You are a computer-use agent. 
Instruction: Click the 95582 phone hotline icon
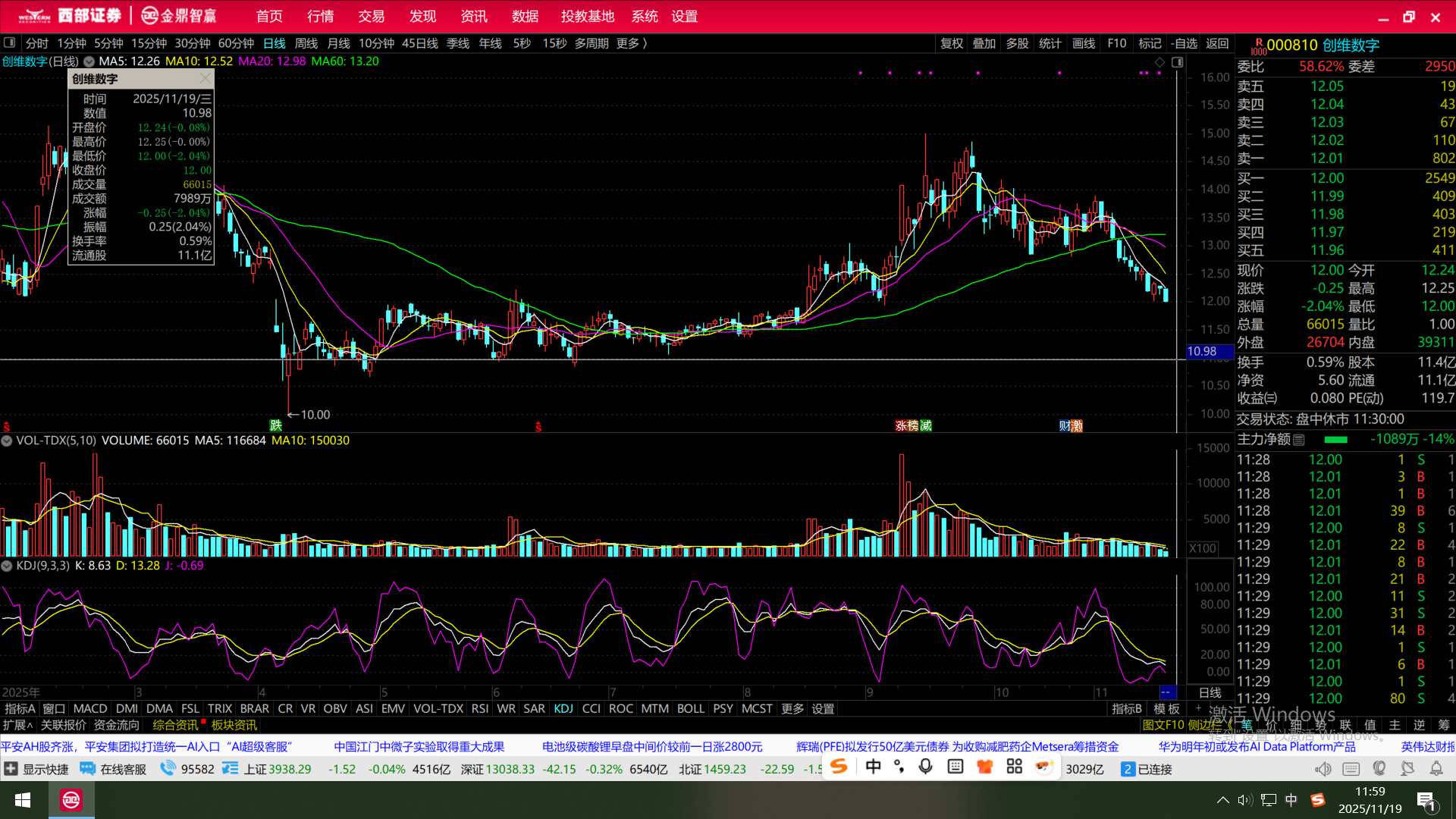point(168,769)
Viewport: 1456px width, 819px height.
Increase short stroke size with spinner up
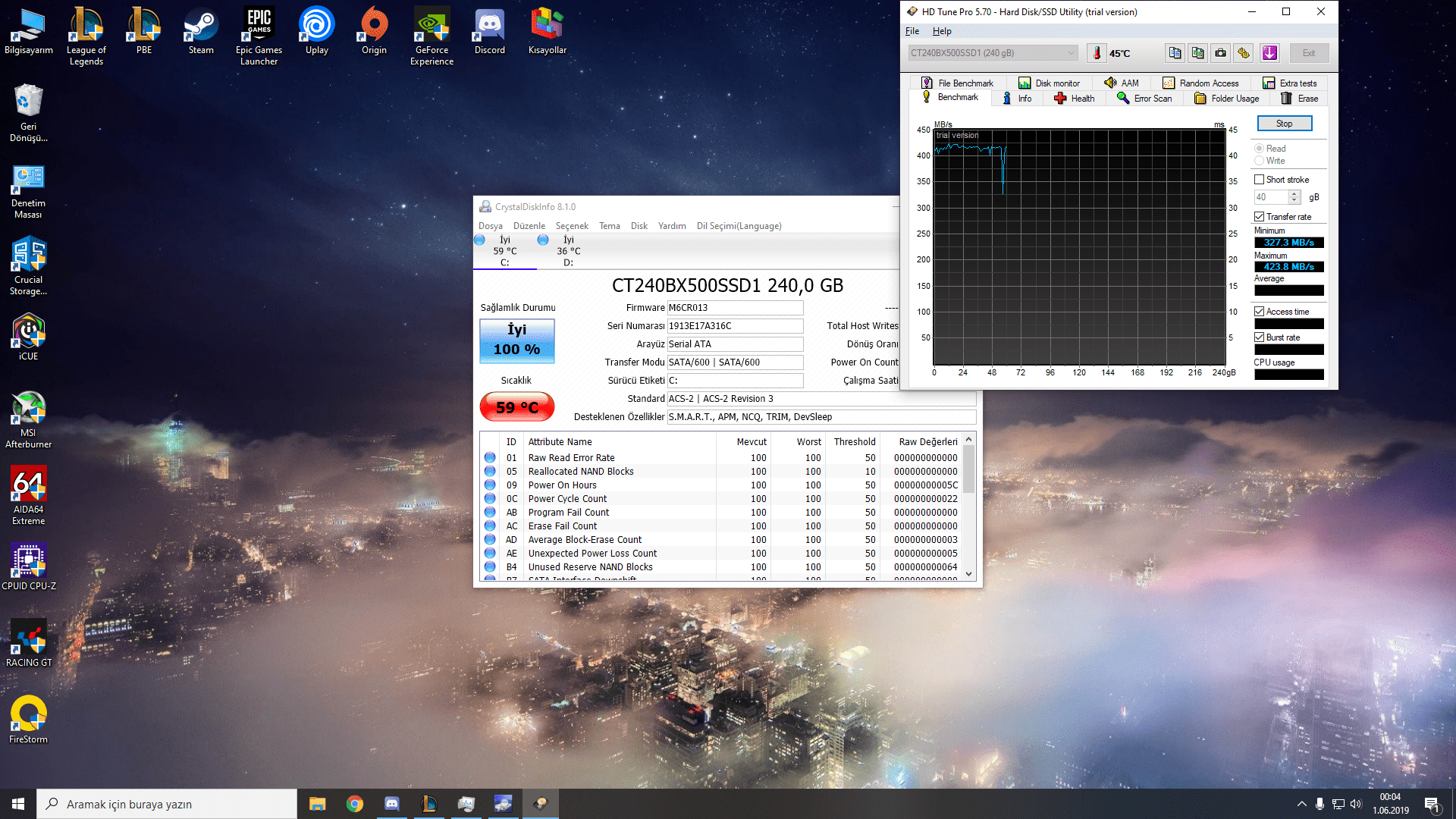tap(1295, 193)
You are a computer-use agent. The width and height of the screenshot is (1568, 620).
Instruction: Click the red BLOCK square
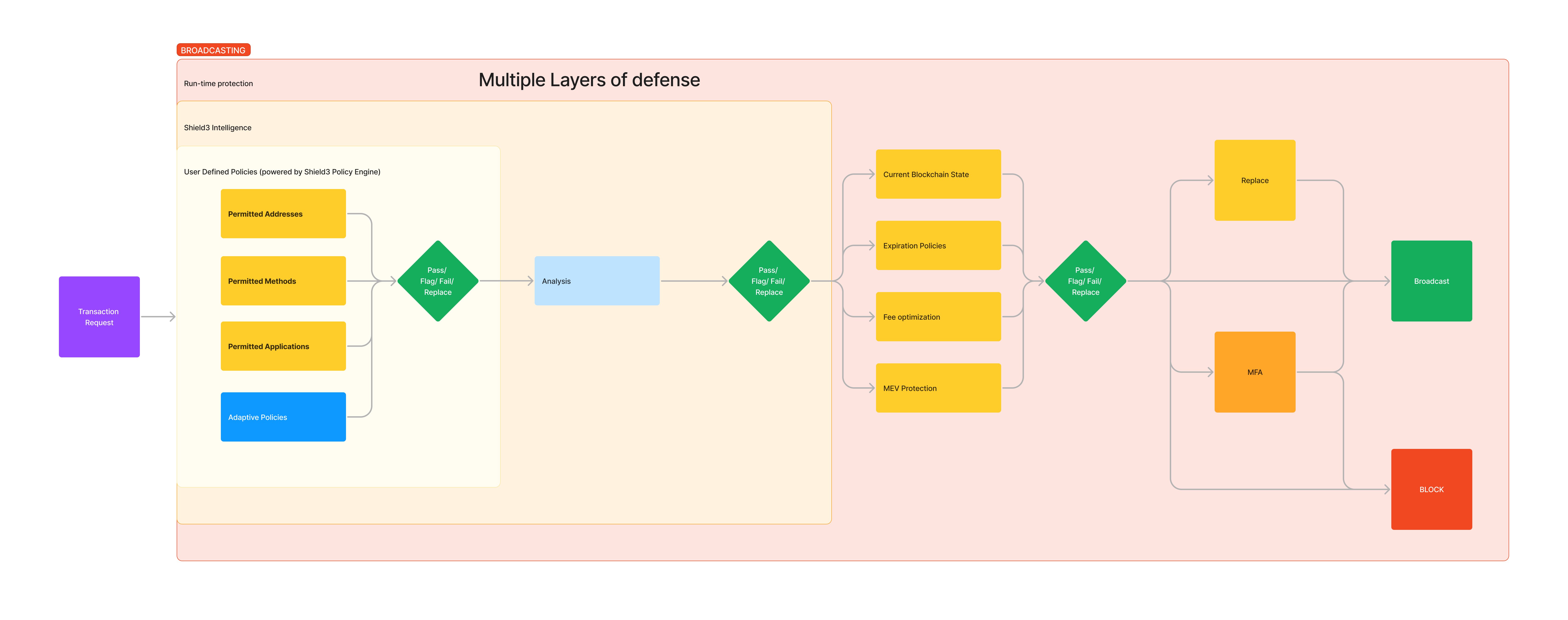1431,489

- - -

What you will do –
Set down the material exactly, every line of it, except for the pictures.

Task answer –
You are a computer-use agent. 
Instruction: Click the 95582 phone hotline icon
point(168,769)
Viewport: 1456px width, 819px height.
Increase short stroke size with spinner up
tap(1295, 193)
You are a computer-use agent. The width and height of the screenshot is (1568, 620).
Instruction: Click the red BLOCK square
1431,489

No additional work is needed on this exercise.